We have made a complete loop and are now back to Palm Island Marina to take it easy for a week and get things ready to trailer home. Here are some trip statistics.
112.7 hours of engine time
698 miles traveled
179 gallons of fuel used
3.89 miles per gallon
Average speed 6.19 knots per hour or 7.12 miles per hour
100 days on the water

The trip from Vero beach brings you back to old Florida. Once you pass Stuart and enter the Saint Lucie River things get much quieter and more pristine. On your passage to the west coast of Florida you pass through small agricultural towns that grow mostly oranges, sugar cane and raise chickens. You go back in time to Florida of the sixties. Indiantown is a usual stop for many before crossing the lake. The marina there is a working marina and provides hurricane storage for boats. Many of the boats here seem like they have been abandoned and are black with mildew. Our favorite restaurant here is Destefano's. The owner is a Brooklyn transplant who came here once on a business trip and just fell in love with the place. I think he may be in the witness protection program. 
There are four locks you must go through to traverse from the East coast to the West Coast, St. Lucie, Port Mayaca, Moorehaven, Ornota and the W.P. Franklin Lock. These locks are run by the Corp of Engineers. Some of the locks provide campsites and slips for overnight stays and have some pretty good amenities. Also along the way a few towns provide free dockage for overnight stays, Labelle being one of them. 
Once you are up the St. Lucie River a way the water is fresh until you reach the mouth of the Caloosahatchie River in Ft, Meyers.
The scenery and wildlife along the way are pristine and plentiful. It isn't rare to see an alligator resting on a bank or see a manatee coming up for air. Sometimes there may even be a manatee in a lock with you. 
After you exit the Caloosahatchie the hustle and bustle of the waterway starts all over again and you wish you were back on the River, but nothing is forever and you can always go back. 
This trip we "buddy boated" with Rich and Cheryll Odendahl. They are avid boaters and true adventurers. They have traveled around the world and Rich even hiked to the base camp of Mt. Everest. This past summer they took their boat up the inner passage all the way to Juneau, Alaska. Besides the great comraderie buddy boating has great advantages, help immediately if you need it, another opinion on weather and route and best of all someone other than you to go shopping with the wife. 
Rich and Cheryll left a few days ago and their trip back trailering their boat was not a good one. They had 3 flats in two days. We have come to the conclusion that 3 years or 20,000 miles on boat trailers is the limit. 
So that's it for this trip. I hope you have enjoyed reading about our adventure. We are planning a trip this summer on the North Channel. So stay tuned for some more adventures of Mike & Jess

Exiting the Port Mayaca lock into the Okeechobee.

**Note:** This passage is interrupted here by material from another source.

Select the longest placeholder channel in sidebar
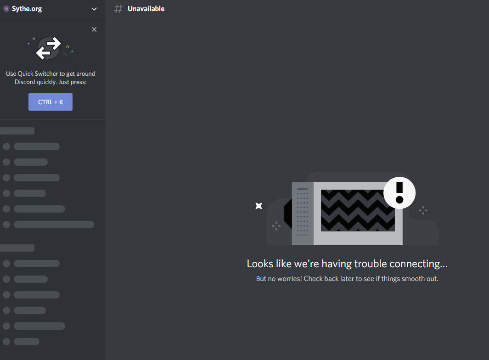 [54, 225]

This is an old tree in front of the justice center in Ft. Meyers. The tree was alive for over 100 years, but after several years of trying to save it, it was apparent that it needed to come down. However they did not want to loose the history so Marlin Miller created a sculpture of and eagle and it still stands in front of the Lee County Courthouse.

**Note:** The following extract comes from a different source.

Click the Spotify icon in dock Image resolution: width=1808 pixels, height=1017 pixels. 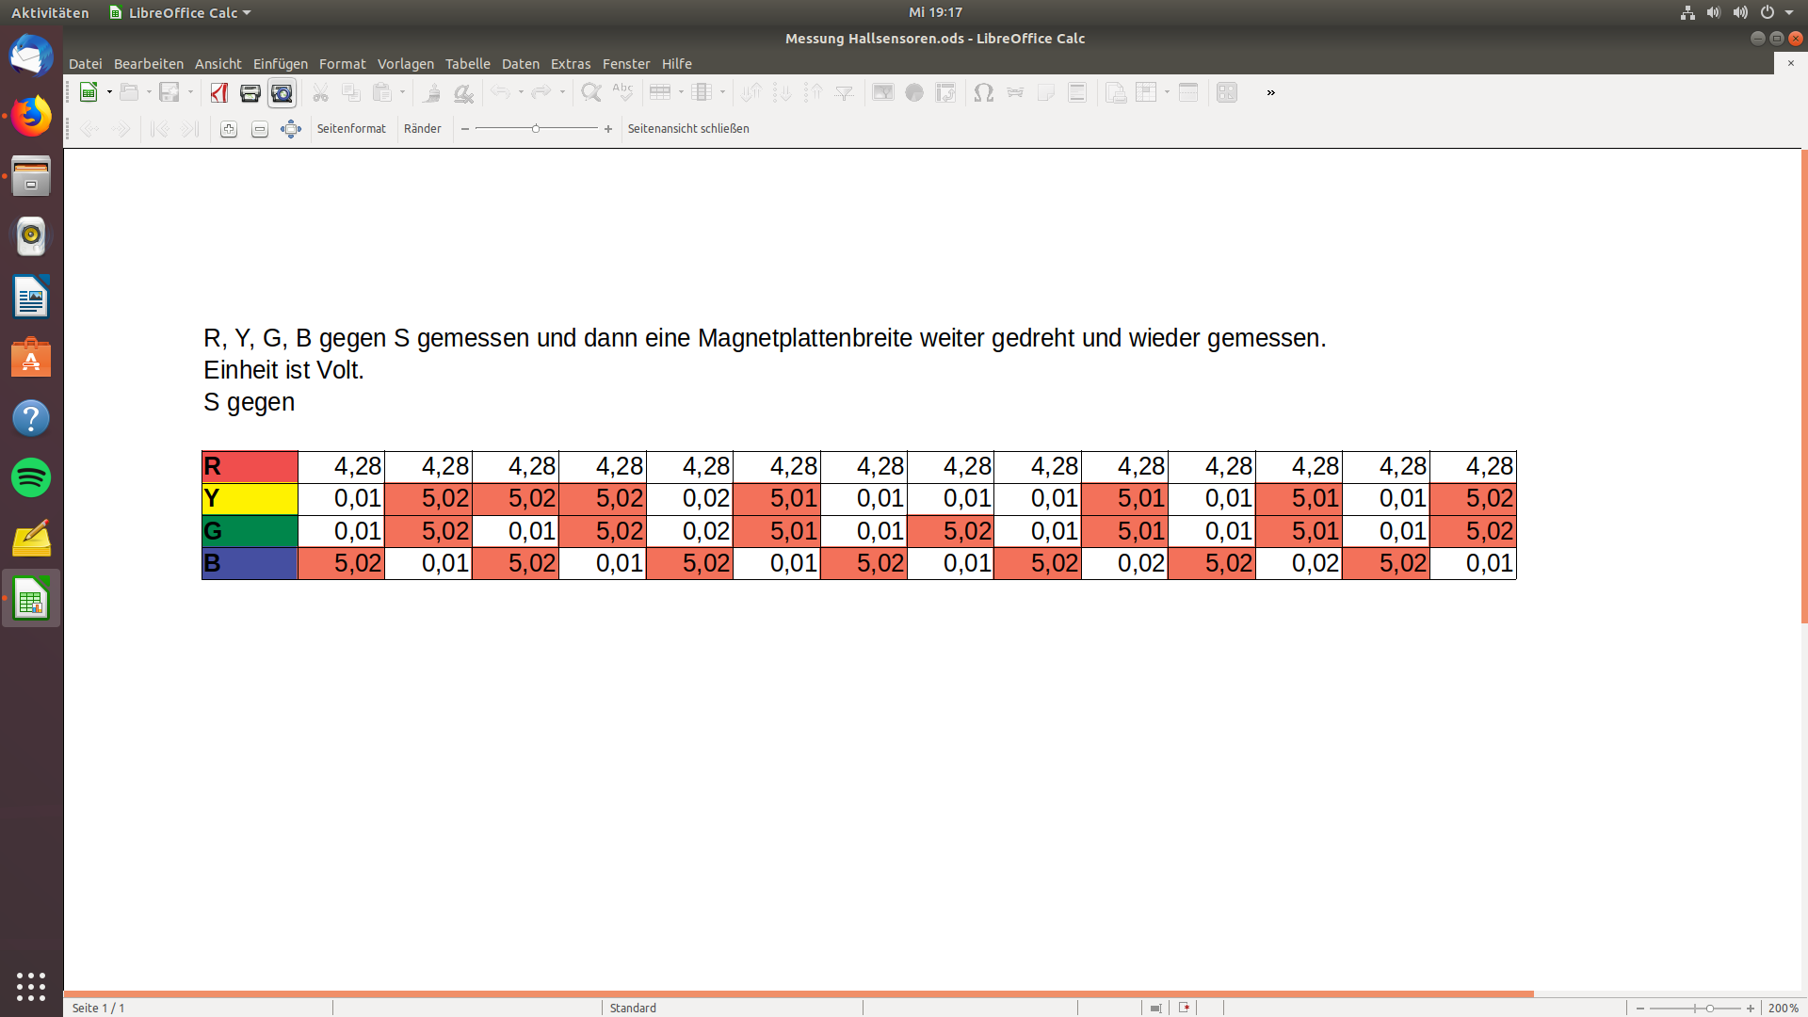31,477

While docked in Labelle we saw this distressed boat. We mounted my electric Torqeedo on Rich's dingy and went over to help. Not bad, we were able to tow them to the town launch ramp. I sent the story and picture to Torqeedo and they are sending me a fleece Torqeedo jacket and publishing the story in their newsletter. 

A final picture of the shop till you drop team. Our boats lost valuable  RPM's and added fuel consumption with the added weight of girlie things!